As he tramped along, stunning noises came from a neighbouring village; thrummings of tom-toms, and blares of inconceivable horns mingling in a wild, beast-like tumult. That meant a marriage in all its unglozed simplicity of purpose; a marriage, to use the jargon, unsanctified by love. But after all what had love to do with marriage? What could the most unselfish dream of humanity have to do with the most selfish, the most exacting, the most commonplace of all ties? Love, it is true, might exist side by side with marriage, but the perfection of the one was not bound up in the perfection of the other. Had not the attempt to find an unnecessary fig-leaf by uniting sentiment to passion, only ended in an apotheosis of animalism not much above that which found expression in those hideous yells and brayings? Above! nay below! for it degraded love and passion alike by false shame.

To escape the wedding party he struck away from the road, and felt relieved when he had got rid of its hard-and-fast lines, its arrogance of knowing the way. The clumps of tall tiger-grass shot arrowlike against the velvet sky, and every now and again a faint rustle at their roots told of something watching the intruder; a brooding partridge may be, perhaps a snake with unwinking eyes. And as he walked, his thoughts seemed to lead him on, till something of the truth, something naked yet not ashamed as it had been before mankind ate of the sorrowful tree, came home to him. It could not be true, that verdict of the world. He would defy it.

Suddenly he found himself confronted by a strange barrier, blocking his way. As far as eye could reach on either side rose a wall of shadow twenty feet high, a wall dense and dark below, filmy as cobwebs where the tasselled reeds of which it was composed touched the purple of the sky. The gossamer wings of a day could pass through those feathery tops; but below, even the buffalo had to seek an oozy track here and there. He had often heard of this reed wall, which, following the old river bed, divides village from village as effectually as when the stream ran fast and deep; but its curious aptness to his thoughts startled him. Impenetrable save for those who sought the mire, or those with the wings of a dove. Which was it to be? As he stood arrested by his own fancy a night-heron flitted past; its broad white wings whirred softly, and its plumed head, craning forward, with blood-red eyes searching the shadows, cleft the moonlight. By some strange jugglery of fancy it reminded him of a picture by Gustave Doré, and with the remembrance of Francesca da Rimini came that of the scared look in poor Belle's face.
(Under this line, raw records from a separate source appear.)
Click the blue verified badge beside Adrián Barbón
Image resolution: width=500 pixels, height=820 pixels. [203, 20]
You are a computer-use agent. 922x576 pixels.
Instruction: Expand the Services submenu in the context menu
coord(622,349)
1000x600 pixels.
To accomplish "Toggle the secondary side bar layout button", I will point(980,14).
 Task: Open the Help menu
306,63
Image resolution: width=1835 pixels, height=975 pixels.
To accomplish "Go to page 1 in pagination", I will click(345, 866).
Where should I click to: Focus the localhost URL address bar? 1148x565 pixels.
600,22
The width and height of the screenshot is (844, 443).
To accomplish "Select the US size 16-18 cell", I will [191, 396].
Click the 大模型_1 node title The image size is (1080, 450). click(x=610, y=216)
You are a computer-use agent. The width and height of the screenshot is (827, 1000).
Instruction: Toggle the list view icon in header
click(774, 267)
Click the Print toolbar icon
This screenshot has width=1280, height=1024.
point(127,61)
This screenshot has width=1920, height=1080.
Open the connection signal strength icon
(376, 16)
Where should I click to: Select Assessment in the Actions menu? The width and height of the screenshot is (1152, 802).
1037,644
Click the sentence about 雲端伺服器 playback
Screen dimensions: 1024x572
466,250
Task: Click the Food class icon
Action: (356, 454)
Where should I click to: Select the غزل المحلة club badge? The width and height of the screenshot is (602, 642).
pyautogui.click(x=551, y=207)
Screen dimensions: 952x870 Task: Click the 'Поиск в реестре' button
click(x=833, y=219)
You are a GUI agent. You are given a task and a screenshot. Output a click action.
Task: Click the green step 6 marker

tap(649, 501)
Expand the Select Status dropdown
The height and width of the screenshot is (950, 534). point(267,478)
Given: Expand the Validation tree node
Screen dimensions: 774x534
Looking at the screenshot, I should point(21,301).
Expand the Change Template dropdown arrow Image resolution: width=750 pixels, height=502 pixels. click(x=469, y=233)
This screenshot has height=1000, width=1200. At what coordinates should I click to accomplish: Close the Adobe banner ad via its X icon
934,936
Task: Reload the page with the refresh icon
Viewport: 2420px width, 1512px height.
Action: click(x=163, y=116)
He turned aside impatiently beset once more by the desire for escape and struck across the plain; coming, after a time, on a footpath which he followed mechanically through the tamarisk bushes, until he emerged on an open space where a hoar frost of salt crystals glittered on rows and rows of tiny mounds. So pure, so white, that the eye might have sworn to a winter's night even while the other senses told of more than summer's heat; a deception increasing the unreality with which Philip recognised that his wandering steps had led him to a village grave-yard. A far cry from the marriage feast! He sat down on the pile of disordered bricks and stucco which marked the resting-place of the saint round whose bones the faithful had gathered, and asked himself what chance there was of standing out against the opinion of the many in life, if even in death it was always follow my leader?

A quaint place it was; no enclosure, no token of hope or grief, no symbol of faith; nothing but the dead, clean forgotten and out of mind. Ah! but Belle had not forgotten him, and if he had remained dead she would have gone on giving him the best part of herself without reproach, without remorse. Was death then the only freedom from the body? He sat so long immersed in his own thoughts that the slow stars were wheeling to meet the dawn ere he rose, and threw out his arms cramped by long stillness. Dead, yet alive,--that was the old panacea. Was nothing else attainable? Must love be killed? Why?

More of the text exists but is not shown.